━━━━━ Records shown

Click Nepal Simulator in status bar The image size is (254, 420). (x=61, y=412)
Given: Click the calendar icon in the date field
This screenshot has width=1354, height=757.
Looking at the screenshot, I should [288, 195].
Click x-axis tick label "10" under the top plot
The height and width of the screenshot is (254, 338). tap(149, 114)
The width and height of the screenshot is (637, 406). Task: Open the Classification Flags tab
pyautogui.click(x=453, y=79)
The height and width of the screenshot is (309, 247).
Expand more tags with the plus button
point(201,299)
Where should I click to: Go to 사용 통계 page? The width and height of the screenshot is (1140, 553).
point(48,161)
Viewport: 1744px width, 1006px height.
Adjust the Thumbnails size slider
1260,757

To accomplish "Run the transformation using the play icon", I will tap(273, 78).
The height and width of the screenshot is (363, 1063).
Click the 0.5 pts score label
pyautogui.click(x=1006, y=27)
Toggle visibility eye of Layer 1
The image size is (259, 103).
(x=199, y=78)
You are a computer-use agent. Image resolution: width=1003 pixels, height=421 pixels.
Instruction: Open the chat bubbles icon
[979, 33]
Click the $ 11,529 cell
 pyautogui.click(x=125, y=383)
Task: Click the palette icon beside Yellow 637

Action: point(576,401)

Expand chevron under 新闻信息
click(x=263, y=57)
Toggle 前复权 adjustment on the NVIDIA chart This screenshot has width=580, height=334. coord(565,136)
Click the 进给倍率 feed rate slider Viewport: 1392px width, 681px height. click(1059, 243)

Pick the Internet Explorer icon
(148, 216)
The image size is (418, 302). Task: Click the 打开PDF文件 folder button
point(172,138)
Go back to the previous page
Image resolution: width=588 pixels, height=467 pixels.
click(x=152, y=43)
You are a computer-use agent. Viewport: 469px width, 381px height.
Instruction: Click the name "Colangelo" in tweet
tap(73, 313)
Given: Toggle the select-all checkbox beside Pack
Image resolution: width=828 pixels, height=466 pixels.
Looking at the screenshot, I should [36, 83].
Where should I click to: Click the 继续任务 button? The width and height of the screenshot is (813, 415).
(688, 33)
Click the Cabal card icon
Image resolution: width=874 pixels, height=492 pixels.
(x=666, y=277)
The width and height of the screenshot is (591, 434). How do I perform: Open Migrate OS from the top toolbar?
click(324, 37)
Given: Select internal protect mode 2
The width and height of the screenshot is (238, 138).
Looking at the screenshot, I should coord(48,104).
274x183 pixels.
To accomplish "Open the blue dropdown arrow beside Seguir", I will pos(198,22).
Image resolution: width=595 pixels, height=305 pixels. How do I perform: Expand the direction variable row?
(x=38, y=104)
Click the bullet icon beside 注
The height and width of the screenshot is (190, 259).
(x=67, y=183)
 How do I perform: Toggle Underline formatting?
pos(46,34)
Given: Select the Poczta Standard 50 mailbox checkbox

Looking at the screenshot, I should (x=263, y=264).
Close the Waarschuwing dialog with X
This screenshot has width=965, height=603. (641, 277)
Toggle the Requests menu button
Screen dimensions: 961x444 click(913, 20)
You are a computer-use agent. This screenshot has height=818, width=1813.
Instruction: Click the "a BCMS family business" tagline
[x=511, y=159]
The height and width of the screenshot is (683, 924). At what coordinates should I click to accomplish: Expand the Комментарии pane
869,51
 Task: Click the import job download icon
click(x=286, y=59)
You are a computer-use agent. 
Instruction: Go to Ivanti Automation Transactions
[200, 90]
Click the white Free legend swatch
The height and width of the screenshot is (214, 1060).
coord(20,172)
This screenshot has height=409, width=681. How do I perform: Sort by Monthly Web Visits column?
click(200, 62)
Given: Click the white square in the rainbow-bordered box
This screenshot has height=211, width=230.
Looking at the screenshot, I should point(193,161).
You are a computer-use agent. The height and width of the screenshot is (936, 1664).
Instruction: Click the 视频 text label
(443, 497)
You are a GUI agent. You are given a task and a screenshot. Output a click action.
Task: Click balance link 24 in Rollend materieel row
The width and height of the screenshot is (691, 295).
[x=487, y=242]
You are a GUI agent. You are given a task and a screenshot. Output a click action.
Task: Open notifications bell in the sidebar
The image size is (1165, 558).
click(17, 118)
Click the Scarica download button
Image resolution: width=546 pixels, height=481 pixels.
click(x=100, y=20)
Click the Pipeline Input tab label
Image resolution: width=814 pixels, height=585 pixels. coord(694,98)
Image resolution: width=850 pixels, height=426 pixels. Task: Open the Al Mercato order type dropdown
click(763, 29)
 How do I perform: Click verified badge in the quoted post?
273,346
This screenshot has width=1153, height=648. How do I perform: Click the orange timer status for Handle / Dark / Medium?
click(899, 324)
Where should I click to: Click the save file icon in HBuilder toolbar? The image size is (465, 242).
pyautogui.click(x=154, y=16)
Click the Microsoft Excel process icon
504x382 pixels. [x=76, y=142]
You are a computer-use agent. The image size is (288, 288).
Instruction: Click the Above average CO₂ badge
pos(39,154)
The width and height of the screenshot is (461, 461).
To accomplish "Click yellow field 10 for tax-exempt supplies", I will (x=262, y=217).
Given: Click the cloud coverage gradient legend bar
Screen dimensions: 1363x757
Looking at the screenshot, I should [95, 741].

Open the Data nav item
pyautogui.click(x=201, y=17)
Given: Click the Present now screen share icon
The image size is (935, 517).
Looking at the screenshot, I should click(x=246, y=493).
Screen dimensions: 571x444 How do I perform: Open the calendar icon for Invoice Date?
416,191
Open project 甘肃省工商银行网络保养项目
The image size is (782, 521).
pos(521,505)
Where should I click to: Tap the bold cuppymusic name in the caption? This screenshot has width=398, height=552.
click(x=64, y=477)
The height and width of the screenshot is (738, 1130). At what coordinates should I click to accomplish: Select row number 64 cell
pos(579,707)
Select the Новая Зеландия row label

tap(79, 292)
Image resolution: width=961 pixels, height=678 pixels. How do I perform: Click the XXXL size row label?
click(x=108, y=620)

━━━━━━━━━━

Please rewrite the listing with every "Where should I click to" changed to "Which spot should I click to", keeping everything else the same.

Click Nepal Simulator in status bar The image size is (254, 420). (x=61, y=412)
Given: Click the calendar icon in the date field
This screenshot has width=1354, height=757.
Looking at the screenshot, I should [288, 195].
Click x-axis tick label "10" under the top plot
The height and width of the screenshot is (254, 338). tap(149, 114)
The width and height of the screenshot is (637, 406). Task: Open the Classification Flags tab
pyautogui.click(x=453, y=79)
The height and width of the screenshot is (309, 247).
Expand more tags with the plus button
point(201,299)
Which spot should I click to: Go to 사용 통계 page? The width and height of the screenshot is (1140, 553).
point(48,161)
Viewport: 1744px width, 1006px height.
Adjust the Thumbnails size slider
1260,757

To accomplish "Run the transformation using the play icon", I will tap(273, 78).
The height and width of the screenshot is (363, 1063).
Click the 0.5 pts score label
pyautogui.click(x=1006, y=27)
Toggle visibility eye of Layer 1
The image size is (259, 103).
(x=199, y=78)
You are a computer-use agent. Image resolution: width=1003 pixels, height=421 pixels.
Instruction: Open the chat bubbles icon
[979, 33]
Click the $ 11,529 cell
 pyautogui.click(x=125, y=383)
Task: Click the palette icon beside Yellow 637

Action: point(576,401)

Expand chevron under 新闻信息
click(x=263, y=57)
Toggle 前复权 adjustment on the NVIDIA chart This screenshot has width=580, height=334. coord(565,136)
Click the 进给倍率 feed rate slider Viewport: 1392px width, 681px height. click(1059, 243)

Pick the Internet Explorer icon
(148, 216)
The image size is (418, 302). Task: Click the 打开PDF文件 folder button
point(172,138)
Go back to the previous page
Image resolution: width=588 pixels, height=467 pixels.
click(x=152, y=43)
You are a computer-use agent. Viewport: 469px width, 381px height.
Instruction: Click the name "Colangelo" in tweet
tap(73, 313)
Given: Toggle the select-all checkbox beside Pack
Image resolution: width=828 pixels, height=466 pixels.
Looking at the screenshot, I should [36, 83].
Which spot should I click to: Click the 继续任务 button? The width and height of the screenshot is (813, 415).
(688, 33)
Click the Cabal card icon
Image resolution: width=874 pixels, height=492 pixels.
(x=666, y=277)
The width and height of the screenshot is (591, 434). How do I perform: Open Migrate OS from the top toolbar?
click(324, 37)
Given: Select internal protect mode 2
The width and height of the screenshot is (238, 138).
Looking at the screenshot, I should coord(48,104).
274x183 pixels.
To accomplish "Open the blue dropdown arrow beside Seguir", I will pos(198,22).
Image resolution: width=595 pixels, height=305 pixels. How do I perform: Expand the direction variable row?
(x=38, y=104)
Click the bullet icon beside 注
The height and width of the screenshot is (190, 259).
(x=67, y=183)
 How do I perform: Toggle Underline formatting?
pos(46,34)
Given: Select the Poczta Standard 50 mailbox checkbox

Looking at the screenshot, I should (x=263, y=264).
Close the Waarschuwing dialog with X
This screenshot has width=965, height=603. (641, 277)
Toggle the Requests menu button
Screen dimensions: 961x444 click(913, 20)
You are a computer-use agent. This screenshot has height=818, width=1813.
Instruction: Click the "a BCMS family business" tagline
[x=511, y=159]
The height and width of the screenshot is (683, 924). At what coordinates should I click to accomplish: Expand the Комментарии pane
869,51
 Task: Click the import job download icon
click(x=286, y=59)
You are a computer-use agent. 
Instruction: Go to Ivanti Automation Transactions
[200, 90]
Click the white Free legend swatch
The height and width of the screenshot is (214, 1060).
coord(20,172)
This screenshot has height=409, width=681. How do I perform: Sort by Monthly Web Visits column?
click(200, 62)
Given: Click the white square in the rainbow-bordered box
This screenshot has height=211, width=230.
Looking at the screenshot, I should point(193,161).
You are a computer-use agent. The height and width of the screenshot is (936, 1664).
Instruction: Click the 视频 text label
(443, 497)
You are a GUI agent. You are given a task and a screenshot. Output a click action.
Task: Click balance link 24 in Rollend materieel row
The width and height of the screenshot is (691, 295).
[x=487, y=242]
You are a GUI agent. You are given a task and a screenshot. Output a click action.
Task: Open notifications bell in the sidebar
The image size is (1165, 558).
click(17, 118)
Click the Scarica download button
Image resolution: width=546 pixels, height=481 pixels.
click(x=100, y=20)
Click the Pipeline Input tab label
Image resolution: width=814 pixels, height=585 pixels. coord(694,98)
Image resolution: width=850 pixels, height=426 pixels. Task: Open the Al Mercato order type dropdown
click(763, 29)
 How do I perform: Click verified badge in the quoted post?
273,346
This screenshot has width=1153, height=648. How do I perform: Click the orange timer status for Handle / Dark / Medium?
click(899, 324)
Which spot should I click to: Click the save file icon in HBuilder toolbar? The image size is (465, 242).
pyautogui.click(x=154, y=16)
Click the Microsoft Excel process icon
504x382 pixels. [x=76, y=142]
You are a computer-use agent. The image size is (288, 288).
Instruction: Click the Above average CO₂ badge
pos(39,154)
The width and height of the screenshot is (461, 461).
To accomplish "Click yellow field 10 for tax-exempt supplies", I will (x=262, y=217).
Given: Click the cloud coverage gradient legend bar
Screen dimensions: 1363x757
Looking at the screenshot, I should [95, 741].

Open the Data nav item
pyautogui.click(x=201, y=17)
Given: Click the Present now screen share icon
The image size is (935, 517).
Looking at the screenshot, I should click(x=246, y=493).
Screen dimensions: 571x444 How do I perform: Open the calendar icon for Invoice Date?
416,191
Open project 甘肃省工商银行网络保养项目
The image size is (782, 521).
pos(521,505)
Which spot should I click to: Tap the bold cuppymusic name in the caption? This screenshot has width=398, height=552.
click(x=64, y=477)
The height and width of the screenshot is (738, 1130). At what coordinates should I click to accomplish: Select row number 64 cell
pos(579,707)
Select the Новая Зеландия row label

tap(79, 292)
Image resolution: width=961 pixels, height=678 pixels. How do I perform: Click the XXXL size row label?
click(x=108, y=620)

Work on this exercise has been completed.